Two Cheers for Ignoring Plain Facts

Robin argued in an earlier post that we should use stereotypes to the extent that they contain useful information. The impulse to use all relevant information is generally a good one, but there are solid grounds for certain rule-based refusals to do so. For example:

1. The fact that jurors are supposed to assume that the guy in the dock committed the crime with probability 1/N, when everyone knows that it is really much higher than that, restrains cops who might otherwise exploit their power to get someone convicted on little evidence other than the fact that they were arrested.

2. A ban on statistical discrimination in employment increases the incentive for members of groups with high average levels of some bad attribute to invest in themselves, secure in the knowledge that discrimination will not prevent them from realizing the gains from those investments.
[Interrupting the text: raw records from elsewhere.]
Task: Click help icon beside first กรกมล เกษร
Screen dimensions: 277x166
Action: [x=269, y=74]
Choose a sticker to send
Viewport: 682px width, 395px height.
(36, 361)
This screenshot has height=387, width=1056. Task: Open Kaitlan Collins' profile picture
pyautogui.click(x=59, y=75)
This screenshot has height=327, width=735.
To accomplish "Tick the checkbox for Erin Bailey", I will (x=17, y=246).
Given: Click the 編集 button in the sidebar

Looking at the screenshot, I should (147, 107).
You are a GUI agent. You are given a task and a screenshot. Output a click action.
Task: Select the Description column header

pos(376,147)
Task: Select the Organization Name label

3. A ban on racial profiling, even though everybody knows that there are large cross-group differences in crime and terrorism, makes it harder for the authorities to harass people from unpopular groups just for kicks (and despite much progress on this front, there are no small number of cops who are inclined to do exactly that, and a policy in which it was possible to do so would attract many more of them). Perhaps more importantly, a color/race/religion blind policy, by its very nature, alters the experience of receiving scrutiny by the authorities. If 22 year-old Muslim men and 75 year-old Swedish women are equally likely to get searched at the airport, then the search is experienced as a nuisance. Everyone rolls their eyes, looks at their watches, and commiserates together about what a hassle it all is. When it’s only the 22 year-old Muslim males getting searched, the experience is totally different and much less benign, both for the “bad” groups getting searched and for the “good” groups walking by them.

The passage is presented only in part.